GRONINGEN - Een 25-jarige man is veroordeeld tot 40 maanden celstraf voor het meermalen plegen van poging tot doodslag en voorhanden hebben van een vuurwapen en munitie. De rechtbank acht bewezen dat de man in het centrum van Groningen geprobeerd heeft om het slachtoffer en een omstander van het leven te beroven.
Woordenwisselingen
De rechtbank oordeelt dat de verdachte zich meermalen schuldig gemaakt heeft aan poging tot doodslag door op klaarlichte dag op de openbare weg twee keer te schieten met een vuurwapen. Verdachte had eerder die dag al een woordenwisseling met het slachtoffer. Even later kwamen slachtoffer en verdachte elkaar weer tegen, waarop wederom een woordenwisseling ontstaan is. Op het moment dat het slachtoffer weer weg wilde fietsen, was een harde knal te horen.
Omgebouwd gasrevolver
Uit onderzoek is gebleken dat het in beslag genomen vuurwapen een geladen omgebouwd gasrevolver betreft.
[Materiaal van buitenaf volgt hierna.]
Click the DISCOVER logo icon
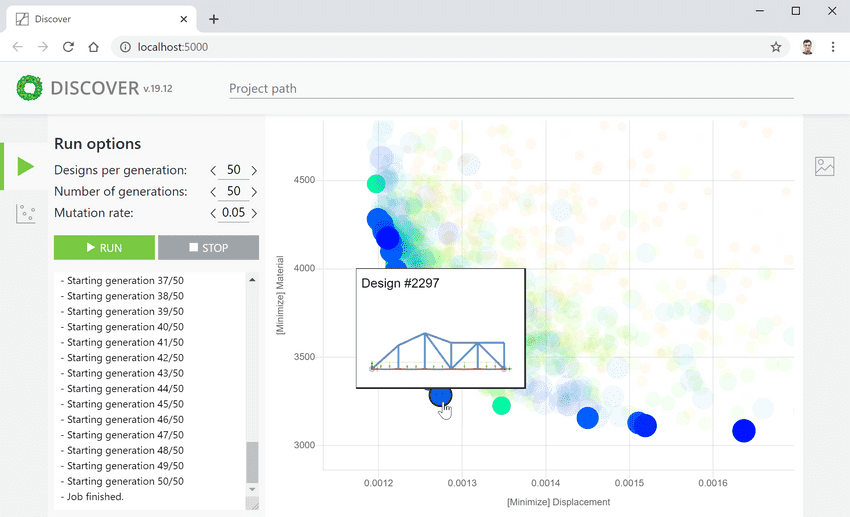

Daarnaast zaten er in de revolver, waar plek is voor acht kogelpatronen, op het moment dat deze werd aangetroffen zes kogelpatronen. Dit betekent dat er uit deze revolver twee schoten moeten zijn gelost, wat precies overeenkomt met het aantreffen van twee kogelhulzen in deze revolver.
Verklaringen
De rechtbank twijfelt niet aan de betrouwbaarheid van de onafhankelijke verklaringen van getuigen en leidt uit de bewijsmiddelen af dan dat het niet anders kan dat verdachte heeft geschoten in de richting van het slachtoffer en omstanders. Op het moment van schieten was het een komen en gaan van fietsers en voetgangers. De afstand tussen slachtoffer en verdachte en slachtoffer en voetgangers is hooguit enkele meters geweest. De rechtbank is van oordeel dat het op deze manier schieten met een vuurwapen door een ongeoefend schutter betekent dat de verdachte de reële mogelijkheid heeft aanvaard dat een persoon in vitale lichaamsdelen wordt geraakt. Dit had voor het slachtoffer en een wikkekeurige omstander een fatale afloop kunnen hebben. De schietpartij vond plaats op een tijdstip waarop veel (winkelend) publiek en kinderen van een nabijgelegen buitenschoolse opvang met hun ouders. Daarmee heeft de verdachte zich volgens de rechtbank volstrekt onverschillig getoond voor het welzijn van anderen.
Straf
In het oordeel is meegenomen dat de verdachte eerder onherroepelijk is veroordeeld voor het voorhanden hebben van een vuurwapen. Ook blijkt uit het reclasseringsrapport dat de verdachte afgelopen jaren veelal in detentie heeft gezeten en er nog een strafrestant open staat, omdat hij zich in de voorwaardelijke invrijheidstelling heeft onttrokken aan voorwaarden. De kans op herhaling wordt groot ingeschat. Alles afwegende oordeelt de rechtbank dat een gevangenisstraf van 40 maanden passend en geboden is. Daarnaast moet hij een schadevergoeding van drieduizend euro betalen aan het slachtoffer.